T-N-L: des intervenants pressent le gouvernement de couvrir la pilule abortive

SAINT-JEAN, T.-N.-L. — Le gouvernement de Terre-Neuve-et-Labrador, province où l’accès à l’avortement serait le pire au pays, subit des pressions pour offrir la couverture universelle de la pilule abortive.

Terre-Neuve-et-Labrador est la seule province qui ne couvre pas, au moins en partie, le Mifegymiso, une combinaison de deux médicaments qui provoque une interruption de grossesse chez les femmes enceintes de neuf semaines ou moins.

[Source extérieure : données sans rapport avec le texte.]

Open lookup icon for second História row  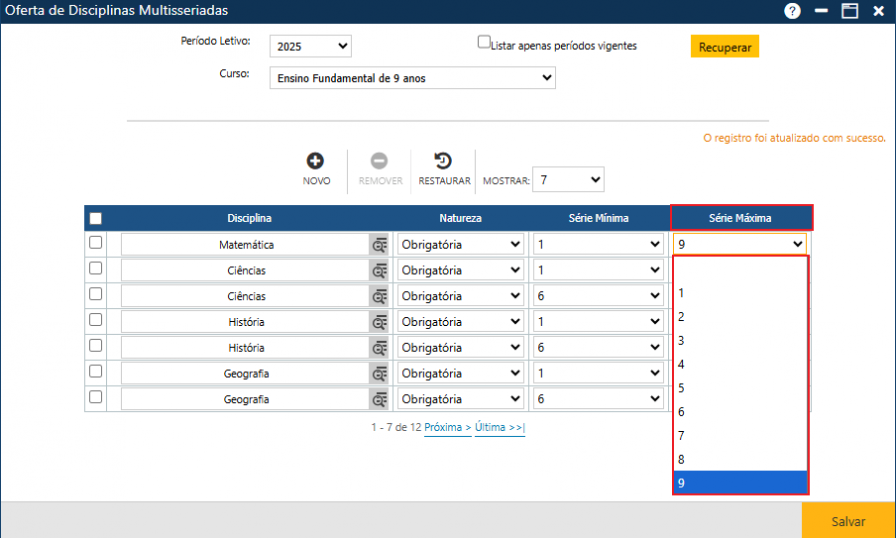[379, 348]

Maggie O’Dea, une étudiante en médecine à l’Université Mémorial de Saint-Jean, a affirmé que ses camarades étudiants et elle allaient rencontrer les élus de la province cette semaine. Un entretien avec le ministre de la Santé, John Haggie, est aussi prévu mercredi.

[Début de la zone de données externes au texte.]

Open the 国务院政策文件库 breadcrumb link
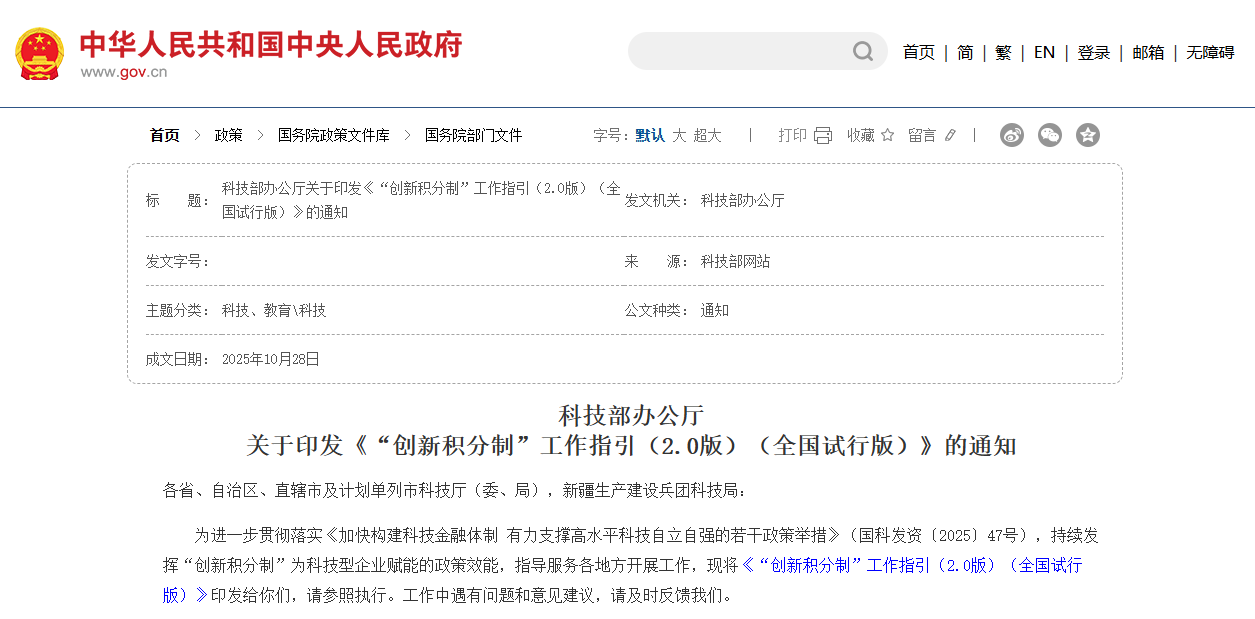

Mme O’Dea souligne que les femmes vivant dans les communautés rurales et éloignées doivent affronter de plus longs délais et des coûts exorbitants pour accéder aux services d’avortement.

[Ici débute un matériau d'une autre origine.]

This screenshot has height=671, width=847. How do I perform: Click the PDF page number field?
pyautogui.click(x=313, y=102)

L’étudiante estime que la couverture universelle de la pilule abortive contribuerait à éliminer les barrières pour les femmes désirant subir cette intervention et à diminuer les coûts de santé pour la province.

Selon elle, pour la pilule abortive, le gouvernement paierait environ 350 $, alors qu’un avortement dans un hôpital peut lui coûter jusqu’à 1500 $, en plus de tous les frais de déplacement et d’hébergement.

Toutes les provinces du Canada couvrent maintenant au moins une partie de la pilule abortive, les coûts variant notamment selon le revenu de la patiente et le fait qu’elle bénéficie ou non d’une assurance privée.